DVD Movie Guide's Colin Jacobson thought Freddy Quimby "may well be the most unpleasant character to grace the series — in an amusing way, though Freddy’s edginess makes him less amusing than his uncle. It’s rather startling to see Skinner so rapidly resume his dislike of Bart after the last episode, though. It’s fun to see his superhuman powers in the pursuit of Bart, and the mystery aspects of the show help make it a very good one. Add to that Homer on jury duty for even more entertainment."

Patrick Bromley of DVD Verdict gave the episode a grade of A for its "excellent bits thrown together to make this one, joke for joke, one of the season's funniest".

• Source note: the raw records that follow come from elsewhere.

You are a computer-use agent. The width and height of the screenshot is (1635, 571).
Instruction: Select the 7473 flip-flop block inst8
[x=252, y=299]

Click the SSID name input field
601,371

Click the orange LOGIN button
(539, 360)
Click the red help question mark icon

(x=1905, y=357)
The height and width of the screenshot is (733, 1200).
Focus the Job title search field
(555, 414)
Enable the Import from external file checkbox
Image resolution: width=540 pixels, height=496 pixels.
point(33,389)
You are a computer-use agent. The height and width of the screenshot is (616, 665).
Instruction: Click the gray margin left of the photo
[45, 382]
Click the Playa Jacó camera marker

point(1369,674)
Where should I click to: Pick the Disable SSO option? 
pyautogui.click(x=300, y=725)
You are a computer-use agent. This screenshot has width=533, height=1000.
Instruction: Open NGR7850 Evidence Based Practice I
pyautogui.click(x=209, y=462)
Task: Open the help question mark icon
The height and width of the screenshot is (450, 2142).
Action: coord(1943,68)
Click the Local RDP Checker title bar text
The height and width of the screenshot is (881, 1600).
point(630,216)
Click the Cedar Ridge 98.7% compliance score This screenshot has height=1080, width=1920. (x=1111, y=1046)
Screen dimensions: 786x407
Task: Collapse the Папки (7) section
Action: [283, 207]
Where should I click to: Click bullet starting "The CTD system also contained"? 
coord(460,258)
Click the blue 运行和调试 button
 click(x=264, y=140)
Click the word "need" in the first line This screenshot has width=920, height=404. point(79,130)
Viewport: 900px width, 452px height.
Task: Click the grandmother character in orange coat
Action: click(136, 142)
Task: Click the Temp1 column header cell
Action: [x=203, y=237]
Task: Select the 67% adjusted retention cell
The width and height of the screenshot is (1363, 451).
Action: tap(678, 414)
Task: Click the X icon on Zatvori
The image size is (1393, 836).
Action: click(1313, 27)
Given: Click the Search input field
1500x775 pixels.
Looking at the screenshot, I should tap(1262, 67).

In 2007, Patrick Enright of Today.com called it his tenth favorite episode of the show. He said it was a perfect example of the show's "hilarious randomness" because of jokes such as Homer singing the Meow Mix cat food jingle, and the scene in which Homer discovers that if the jury’s deadlocked, they will be sequestered in a luxury hotel. Homer justifies his decision to be the lone dissenting voice by saying, "I’m only doing what I think is right. I believe Freddy Quimby should walk out of here a free hotel (when he should have said a 'free man')."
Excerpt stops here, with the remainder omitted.